En France, nous avons la chance d'avoir encore quelques éditeurs spécialisés dans ce domaine : il y a les éditions Blanche, dirigées par Franck Spengler, mais aussi la Musardine et Tabou. Il y a
également les éditions Dominique Leroy, un "pure player" numérique
spécialisé dans l'érotisme.
C'est vrai que depuis le phénomène "Cinquante nuances", mêmes les
maisons d'édition généralistes veulent avoir leur titre érotique...
Mais en fait il faut savoir qu'il y a toujours eu une place pour ce
type d'écrits. Par exemple, Denoël avait publié "Mr." d'Emma Becker,
un roman bien plus cru que celui d'E.L. James. Et c'est le Seuil qui
avait publié "La vie sexuelle de Catherine M." en 2001.
J'ai eu la chance que Franck Spengler ait le coup de cœur pour le
manuscrit du Manoir que je lui avais envoyé, mais il faut savoir que
dans ce domaine comme dans les autres, les éditeurs reçoivent des
centaines de manuscrits chaque année pour seulement quelques titres
publiés.

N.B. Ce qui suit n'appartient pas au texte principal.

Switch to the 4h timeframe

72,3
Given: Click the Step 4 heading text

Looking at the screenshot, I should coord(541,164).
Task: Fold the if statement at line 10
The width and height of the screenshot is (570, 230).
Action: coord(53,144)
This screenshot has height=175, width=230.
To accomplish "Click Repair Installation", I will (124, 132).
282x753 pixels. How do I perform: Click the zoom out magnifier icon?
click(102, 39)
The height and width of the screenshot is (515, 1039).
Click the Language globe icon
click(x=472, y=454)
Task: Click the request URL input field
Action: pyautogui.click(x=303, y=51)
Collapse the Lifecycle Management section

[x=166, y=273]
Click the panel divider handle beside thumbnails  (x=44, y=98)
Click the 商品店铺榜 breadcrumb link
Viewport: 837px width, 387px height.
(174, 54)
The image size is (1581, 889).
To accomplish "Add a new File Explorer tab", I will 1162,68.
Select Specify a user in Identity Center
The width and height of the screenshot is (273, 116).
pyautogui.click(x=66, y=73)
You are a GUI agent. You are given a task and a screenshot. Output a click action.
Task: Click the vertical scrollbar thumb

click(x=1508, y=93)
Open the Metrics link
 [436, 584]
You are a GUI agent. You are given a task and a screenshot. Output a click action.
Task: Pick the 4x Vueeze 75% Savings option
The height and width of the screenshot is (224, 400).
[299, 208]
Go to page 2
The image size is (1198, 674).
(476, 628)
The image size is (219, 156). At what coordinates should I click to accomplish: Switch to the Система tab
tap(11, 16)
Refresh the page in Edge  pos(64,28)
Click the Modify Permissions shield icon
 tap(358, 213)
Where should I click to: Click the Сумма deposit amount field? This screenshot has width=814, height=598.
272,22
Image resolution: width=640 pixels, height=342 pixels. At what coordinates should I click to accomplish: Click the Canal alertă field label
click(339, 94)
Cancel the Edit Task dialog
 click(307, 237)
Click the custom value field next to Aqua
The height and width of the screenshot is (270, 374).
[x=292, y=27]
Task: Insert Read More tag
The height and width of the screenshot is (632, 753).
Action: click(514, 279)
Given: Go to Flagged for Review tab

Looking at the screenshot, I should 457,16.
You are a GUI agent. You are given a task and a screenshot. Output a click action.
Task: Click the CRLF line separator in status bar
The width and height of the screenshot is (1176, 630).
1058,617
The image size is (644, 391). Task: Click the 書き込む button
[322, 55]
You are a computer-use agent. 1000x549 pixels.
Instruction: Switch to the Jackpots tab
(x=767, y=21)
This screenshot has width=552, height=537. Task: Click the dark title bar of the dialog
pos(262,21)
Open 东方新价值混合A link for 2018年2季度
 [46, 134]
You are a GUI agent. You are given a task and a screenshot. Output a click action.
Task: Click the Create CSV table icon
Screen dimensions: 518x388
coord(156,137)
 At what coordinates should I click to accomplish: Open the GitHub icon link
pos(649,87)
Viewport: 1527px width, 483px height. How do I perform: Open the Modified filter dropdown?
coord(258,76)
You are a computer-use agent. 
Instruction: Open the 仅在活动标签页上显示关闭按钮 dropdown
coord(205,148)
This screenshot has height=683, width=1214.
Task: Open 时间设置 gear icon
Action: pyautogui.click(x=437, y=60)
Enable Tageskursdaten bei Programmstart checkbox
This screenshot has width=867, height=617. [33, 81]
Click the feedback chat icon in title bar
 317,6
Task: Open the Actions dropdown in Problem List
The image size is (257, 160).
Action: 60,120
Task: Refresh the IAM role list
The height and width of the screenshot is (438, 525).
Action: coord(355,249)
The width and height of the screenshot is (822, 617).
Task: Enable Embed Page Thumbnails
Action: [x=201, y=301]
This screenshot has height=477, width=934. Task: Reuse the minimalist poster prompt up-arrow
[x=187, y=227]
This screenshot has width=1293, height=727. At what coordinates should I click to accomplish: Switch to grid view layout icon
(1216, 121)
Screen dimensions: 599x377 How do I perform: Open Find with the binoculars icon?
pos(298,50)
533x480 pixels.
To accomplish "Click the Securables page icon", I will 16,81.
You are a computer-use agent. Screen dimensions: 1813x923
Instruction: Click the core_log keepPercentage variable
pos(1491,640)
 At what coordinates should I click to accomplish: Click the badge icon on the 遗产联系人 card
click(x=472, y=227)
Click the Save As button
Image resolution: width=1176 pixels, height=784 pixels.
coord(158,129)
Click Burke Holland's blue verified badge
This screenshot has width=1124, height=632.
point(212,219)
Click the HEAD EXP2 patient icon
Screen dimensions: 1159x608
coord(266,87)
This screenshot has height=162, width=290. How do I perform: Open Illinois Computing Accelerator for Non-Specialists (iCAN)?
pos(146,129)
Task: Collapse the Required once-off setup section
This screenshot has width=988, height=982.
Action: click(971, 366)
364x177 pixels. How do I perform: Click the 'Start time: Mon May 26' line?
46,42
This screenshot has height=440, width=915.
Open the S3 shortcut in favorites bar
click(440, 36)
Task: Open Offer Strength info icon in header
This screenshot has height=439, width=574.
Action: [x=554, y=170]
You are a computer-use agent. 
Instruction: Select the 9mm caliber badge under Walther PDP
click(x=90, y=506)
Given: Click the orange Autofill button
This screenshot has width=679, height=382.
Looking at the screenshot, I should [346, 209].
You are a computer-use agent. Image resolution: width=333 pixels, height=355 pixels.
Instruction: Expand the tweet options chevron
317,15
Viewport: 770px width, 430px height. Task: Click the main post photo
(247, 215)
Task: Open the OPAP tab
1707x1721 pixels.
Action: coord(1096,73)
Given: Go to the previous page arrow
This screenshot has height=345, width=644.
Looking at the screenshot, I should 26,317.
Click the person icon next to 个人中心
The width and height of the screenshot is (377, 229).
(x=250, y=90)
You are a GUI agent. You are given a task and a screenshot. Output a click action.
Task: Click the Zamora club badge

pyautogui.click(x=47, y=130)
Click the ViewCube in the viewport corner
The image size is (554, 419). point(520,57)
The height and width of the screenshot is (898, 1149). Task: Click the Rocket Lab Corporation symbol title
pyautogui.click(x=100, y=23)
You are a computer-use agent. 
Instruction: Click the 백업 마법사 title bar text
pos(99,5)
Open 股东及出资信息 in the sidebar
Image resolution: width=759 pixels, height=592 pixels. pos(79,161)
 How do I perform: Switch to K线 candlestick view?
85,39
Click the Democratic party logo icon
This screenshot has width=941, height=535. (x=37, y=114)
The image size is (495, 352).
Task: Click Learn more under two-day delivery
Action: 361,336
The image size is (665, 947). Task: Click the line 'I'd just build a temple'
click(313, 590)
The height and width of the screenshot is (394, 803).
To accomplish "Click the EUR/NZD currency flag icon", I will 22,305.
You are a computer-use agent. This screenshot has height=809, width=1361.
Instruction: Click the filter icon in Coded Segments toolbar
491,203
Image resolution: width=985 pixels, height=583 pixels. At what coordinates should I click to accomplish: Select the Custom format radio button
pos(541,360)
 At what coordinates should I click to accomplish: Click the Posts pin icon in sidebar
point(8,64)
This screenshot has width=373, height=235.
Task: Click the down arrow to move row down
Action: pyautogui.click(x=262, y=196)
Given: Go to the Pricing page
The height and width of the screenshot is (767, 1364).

Ceux (celles) qui veulent tenter leur chance dans l'écriture
de textes érotiques peuvent aussi répondre aux appels à contributions
que la Musardine lance régulièrement pour sa collection "Osez vingt
histoires", ou à ceux de Dominique Leroy pour la collection e-ros.
QUESTIONS BONUS
Aimerais-tu vivre dans le Manoir ?
Non, ce serait beaucoup trop stressant à mon goût ! Et puis je suis une fervente citadine, je ne peux pas vivre à plus de cinquante mètres d'un supermarché.
Possèdes-tu une garde-robe aussi variée que l’héroïne ?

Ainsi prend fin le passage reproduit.